Things to do:
a - From the PyCaret notebook below, reproduce the portion between "df = df[['Micro" and "Data Analysis (EDA)", inclusive.
b - In the PyCaret notebook below, what file does the code read into the DataFrame?
c - Extend the PyCaret notebook below, starting after its final line.

----- Extracted text

In [None]:
# Import necessary libraries

#! pip install pycaret full 
import pycaret
#! pip install pandas
from pycaret.regression import *
import pandas as pd
import matplotlib.pyplot as plt
import seaborn as sns

In [None]:
# Import dataset & choosing desired parameters to analyze
df = pd.read_csv("Database.csv")
df = df[['Micro Pollutant', 'MP Category', 'Initial Concentration of MP (mg/L)', 'Compound MW (g/mol)', 'Compound Charge', 'Initial FS pH', 'Initial DS pH','Type of MB', 'MB Contact Angle (°)', 'MB Zeta Potential (mV)', 'Draw Solution', 'DS MW (g mol-1)', 'DS Concentration (M)', 'Operating Time (h)', 'Cross Flow Velocity (cm/s)','Water Flux, Jw (LMH)','Reverse Salt Flux, Js (gMH)','Temperature (⁰C)', 'Removal Rate (%)']]
df

In [None]:
# Exploratory Data Analysis (EDA)
# Describing main statistical features of parameters in dataset
df.describe()

----------
----- Available data

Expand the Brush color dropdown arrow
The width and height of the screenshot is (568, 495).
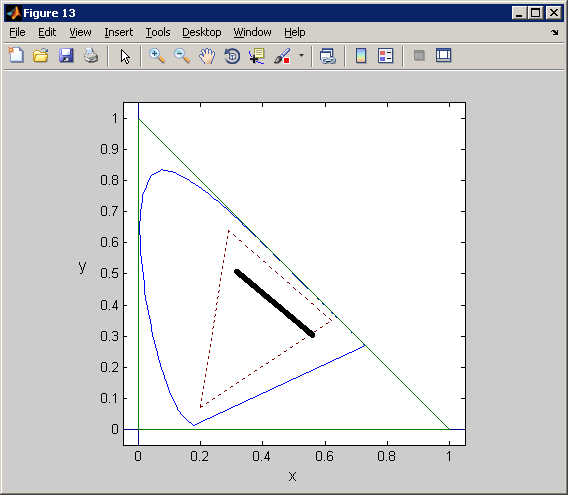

----------

Answers to each task:
a -
df = df[['Micro Pollutant', 'MP Category', 'Initial Concentration of MP (mg/L)', 'Compound MW (g/mol)', 'Compound Charge', 'Initial FS pH', 'Initial DS pH','Type of MB', 'MB Contact Angle (°)', 'MB Zeta Potential (mV)', 'Draw Solution', 'DS MW (g mol-1)', 'DS Concentration (M)', 'Operating Time (h)', 'Cross Flow Velocity (cm/s)','Water Flux, Jw (LMH)','Reverse Salt Flux, Js (gMH)','Temperature (⁰C)', 'Removal Rate (%)']]
df

In [None]:
# Exploratory Data Analysis (EDA)

b - Database.csv

c -
In [None]:
# EDA: Different micro pollutant categories observed 
sns.set(font_scale=3)
category_order = df['MP Category'].value_counts().sort_values(ascending=False).index

ax=sns.catplot(x='MP Category' ,kind="count",data=df,order=category_order, height=10, aspect=2)

plt.xticks(rotation=90)
plt.yticks(rotation=90)
plt.figure(figsize=(25,25))


In [None]:
# Setting up the model by choosing water flux (Jw) as the prediction target

setup(data = df,target = 'Water Flux, Jw (LMH)',session_id = 123)

In [None]:
# Plotting correlation between parameters in dataset

plt.figure(figsize=(25,25))
my_correlation = df.corr()
sns.heatmap(my_correlation,annot=True, cmap='coolwarm',annot_kws={"size": 16})
ax = plt.gca()
ax.tick_params(axis='x', labelsize=20)
ax.tick_params(axis='y', labelsize=20)
ax.set_xticklabels(ax.get_xticklabels(), rotation=90)
ax.set_yticklabels(ax.get_yticklabels(), rotation=360)
cbar = plt.gcf().axes[-1]
cbar.tick_params(labelsize=16)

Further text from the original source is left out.